#### EXERCISE TASK:
Write out each of the rows below word for word, leaving out the pictures.
━━━ DATASET ━━━
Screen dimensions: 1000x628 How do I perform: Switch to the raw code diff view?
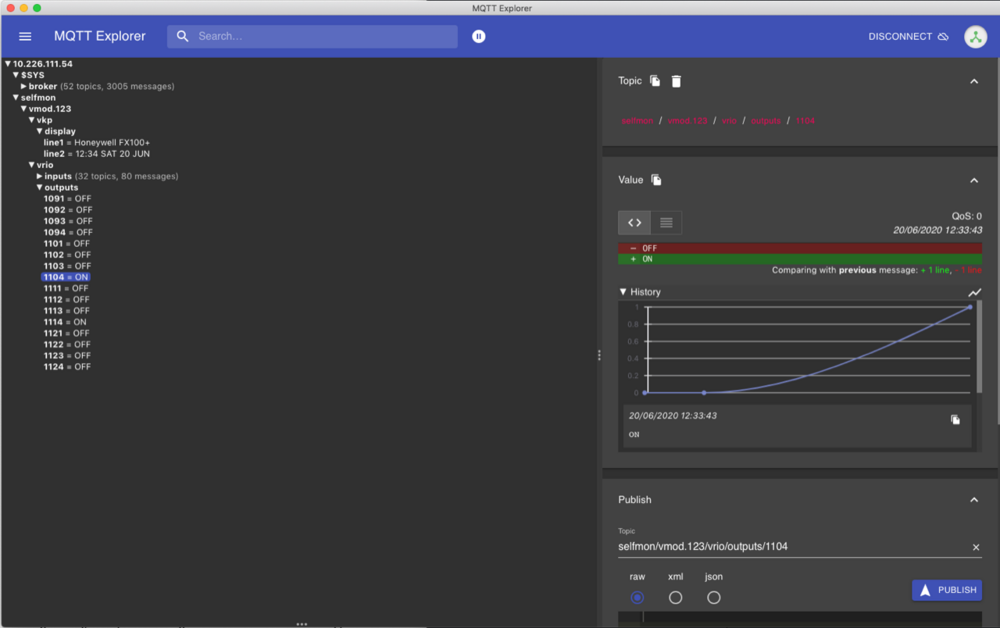[x=634, y=222]
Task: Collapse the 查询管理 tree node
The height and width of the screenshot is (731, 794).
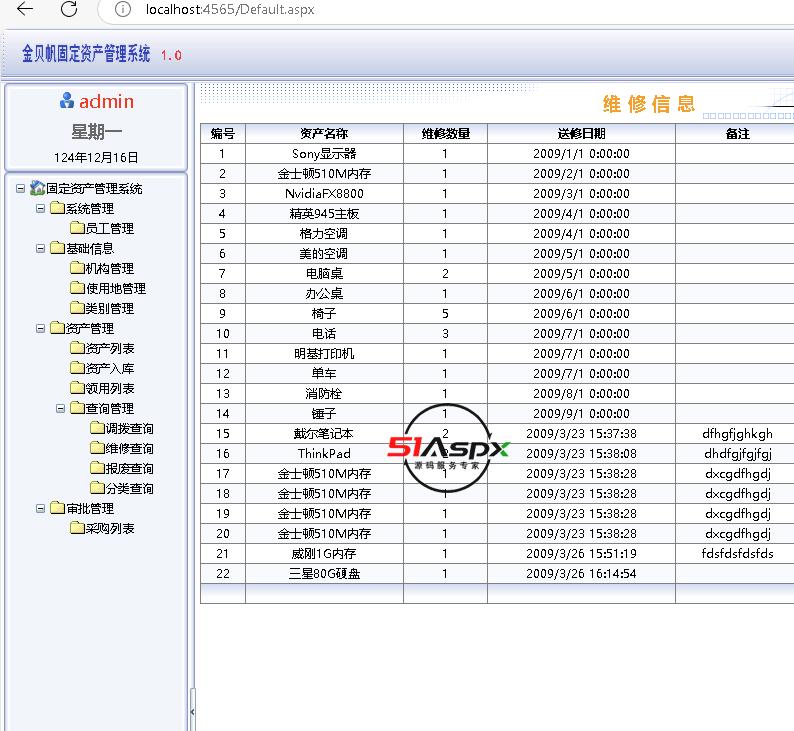Action: (x=61, y=409)
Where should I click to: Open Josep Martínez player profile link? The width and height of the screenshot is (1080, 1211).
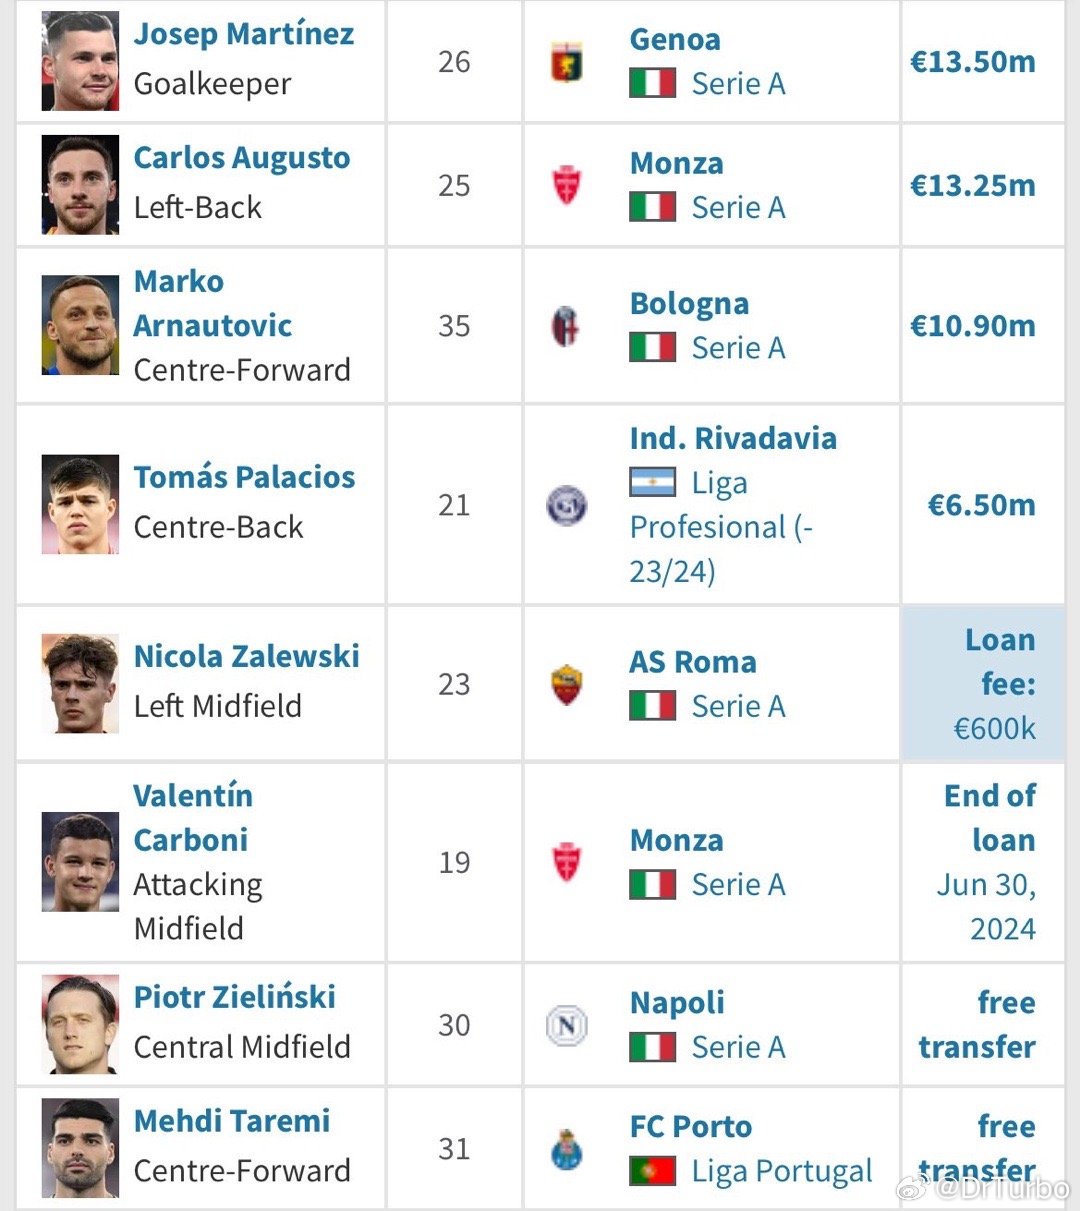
━━━
#### FINISHED TASK:
Screen dimensions: 1000x628 How do I perform: Switch to the raw code diff view?
[x=634, y=222]
Task: Collapse the 查询管理 tree node
The height and width of the screenshot is (731, 794).
Action: (x=61, y=409)
Where should I click to: Open Josep Martínez player profile link? The width and height of the screenshot is (1080, 1211).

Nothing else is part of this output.